UMKC to Serve as Backbone for $10M National STEM Education Initiative for Students with Disabilities

The university will work hand-in-hand will Auburn University, as well as other colleges across the country, to research ways to increase STEM degree completion among students with disabilities.

The University of Missouri-Kansas City will backbone a $10 million research effort from the National Science Foundation, or NSF, to promote science, technology, engineering and mathematics, or STEM, education among students with disabilities.

Auburn University will lead the five-year project while UMKC will "backbone," or guide vision, strategy, support aligned activities, establish shared measurement practices and support the implementation of research, according to the NSF.

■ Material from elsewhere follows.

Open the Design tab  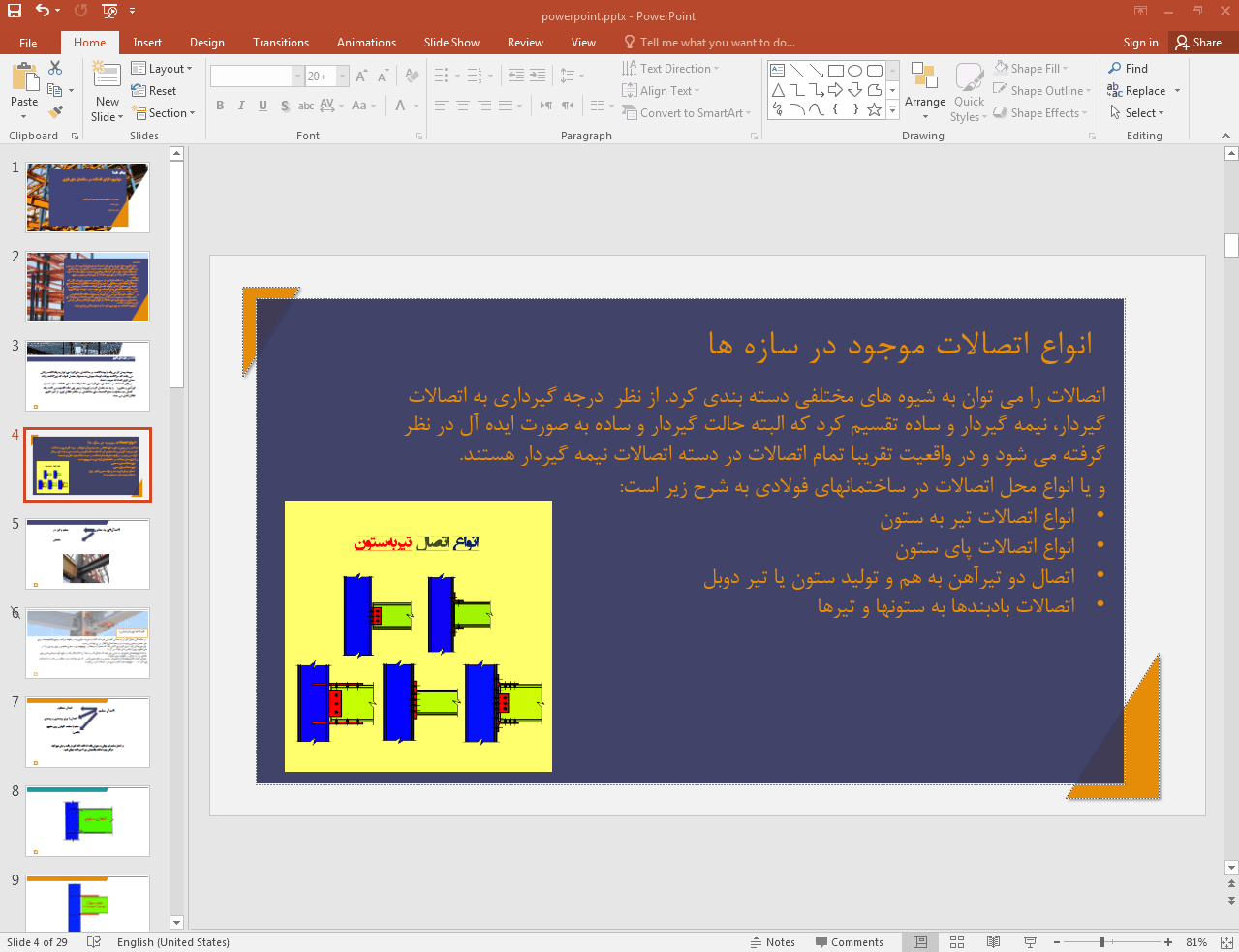point(206,43)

As the backbone, UMKC will host the portal and website for the project, as well as lead data collection.

Alexis Petri, Ed.D., senior director of faculty support at UMKC, said she has already begun working with Overtoun Jenda, Ph.D., whose office at Auburn will be chairing the initiative, to delineate what aspects of the project will be led by UMKC and which by Auburn. 

The project's funding will be used to conduct research related to enhancing workforce development opportunities for people with disabilities.

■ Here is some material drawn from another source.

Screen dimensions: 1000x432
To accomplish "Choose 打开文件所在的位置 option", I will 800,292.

Students involved in the research will receive benefits including peer and faculty mentoring, research opportunities and financial support to track which efforts work best to increase the number of students with disabilities entering college and completing a degree in a STEM-related field.

Overall, the research project will target three objectives, two focused on students and the other on institutions:

  1. Increase the number of students with disabilities completing degrees in STEM.
  2. Facilitate the transition of students with disabilities from degree completion into the STEM workforce.
  3. Enhance communication among institutions of higher education, industry, government and local communities.

The project will encompass 27 universities, with five "hub-leading institutions." Those institutions include UMKC (Midwest Hub), Northern Arizona University (Mountain Hub), Ohio State University (Northeastern Hub), the University of Hawaii-Manoa (Islands Hub) and the University of Washington (West Coast Hub). 

The Midwest Hub will initially consist of the University of Wisconsin-Milwaukee, Little Priest Tribal College and Wichita State. At least five other colleges and universities are slated to be added within the next year, Petri said.

In addition to being the backbone of the organization, UMKC will also undertake a research project with the help of $2.4 million of the grant, which will be distributed over the course of the next five years.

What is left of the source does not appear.